Ryabkov's announcement underscores the exchange as a priority project, functioning alongside a BRICS gold currency initiative and a grain exchange. He highlighted its importance during recent statements, noting, “There is also a recent, but very important, initiative to create an exchange of precious metals, along with a grain exchange.” This move builds on prior discussions by Russian Foreign Minister Sergey Lavrov regarding a common investment platform, extending into a more specialized trading infrastructure.
The framework leverages special economic zones, which exist in nearly all BRICS member countries, to support precious metals trading operations. These zones will host the exchange, providing the necessary infrastructure for seamless BRICS-wide activities and reducing reliance on external financial structures.
Russian officials have positioned the Precious Metals Exchange as a key step toward financial independence. By creating dedicated platforms for commodities like precious metals and grains, BRICS nations seek to mitigate risks associated with sanctions and fluctuating global markets controlled by Western entities.

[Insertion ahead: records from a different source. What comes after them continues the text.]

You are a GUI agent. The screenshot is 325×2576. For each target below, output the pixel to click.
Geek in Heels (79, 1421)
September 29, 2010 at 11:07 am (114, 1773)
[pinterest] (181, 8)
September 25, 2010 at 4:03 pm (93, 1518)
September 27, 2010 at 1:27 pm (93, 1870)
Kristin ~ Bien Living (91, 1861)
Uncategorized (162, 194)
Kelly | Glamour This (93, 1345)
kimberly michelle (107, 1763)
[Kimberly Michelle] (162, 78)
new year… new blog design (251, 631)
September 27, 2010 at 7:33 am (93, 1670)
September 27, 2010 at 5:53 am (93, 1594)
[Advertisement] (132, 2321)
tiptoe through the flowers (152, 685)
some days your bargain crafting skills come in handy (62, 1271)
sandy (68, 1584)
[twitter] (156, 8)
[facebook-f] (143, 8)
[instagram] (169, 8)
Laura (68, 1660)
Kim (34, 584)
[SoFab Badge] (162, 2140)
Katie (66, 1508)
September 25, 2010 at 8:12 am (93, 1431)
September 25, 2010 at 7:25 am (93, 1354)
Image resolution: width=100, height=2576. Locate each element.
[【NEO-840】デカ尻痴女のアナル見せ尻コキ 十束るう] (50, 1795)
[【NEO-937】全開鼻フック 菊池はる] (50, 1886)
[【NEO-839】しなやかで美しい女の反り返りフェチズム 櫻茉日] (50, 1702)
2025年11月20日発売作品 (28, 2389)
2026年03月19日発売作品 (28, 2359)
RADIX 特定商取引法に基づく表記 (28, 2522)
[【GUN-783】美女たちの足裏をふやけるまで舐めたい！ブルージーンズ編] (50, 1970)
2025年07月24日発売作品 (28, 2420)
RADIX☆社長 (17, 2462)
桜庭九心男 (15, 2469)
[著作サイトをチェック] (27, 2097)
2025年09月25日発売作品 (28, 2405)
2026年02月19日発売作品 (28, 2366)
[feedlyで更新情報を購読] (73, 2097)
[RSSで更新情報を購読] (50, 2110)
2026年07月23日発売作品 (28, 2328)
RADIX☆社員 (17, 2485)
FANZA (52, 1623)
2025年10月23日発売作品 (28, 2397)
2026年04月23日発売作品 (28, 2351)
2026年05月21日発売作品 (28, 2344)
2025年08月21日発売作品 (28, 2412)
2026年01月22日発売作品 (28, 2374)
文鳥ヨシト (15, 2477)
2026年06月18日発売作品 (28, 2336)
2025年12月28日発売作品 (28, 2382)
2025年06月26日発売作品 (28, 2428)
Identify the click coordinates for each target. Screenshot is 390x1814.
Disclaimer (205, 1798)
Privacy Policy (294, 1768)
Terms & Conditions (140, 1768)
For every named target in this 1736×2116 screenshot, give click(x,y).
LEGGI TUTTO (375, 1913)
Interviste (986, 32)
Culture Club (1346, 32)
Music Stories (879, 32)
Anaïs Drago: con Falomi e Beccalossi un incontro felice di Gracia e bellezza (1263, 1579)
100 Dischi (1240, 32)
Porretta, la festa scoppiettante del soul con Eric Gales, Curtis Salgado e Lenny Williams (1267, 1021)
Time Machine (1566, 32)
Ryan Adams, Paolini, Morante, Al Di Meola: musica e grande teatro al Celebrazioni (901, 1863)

Russian Finance Minister Anton Siluanov has also been referenced in connection with these developments, signaling high-level governmental backing for the initiative. The confirmation from Ryabkov at the time of reporting solidifies the exchange's status as an imminent reality within the BRICS economic agenda.
This progression reflects broader efforts by BRICS to foster a new global order, with the Precious Metals Exchange serving as a cornerstone in diversifying trade mechanisms beyond traditional dollar-centric systems.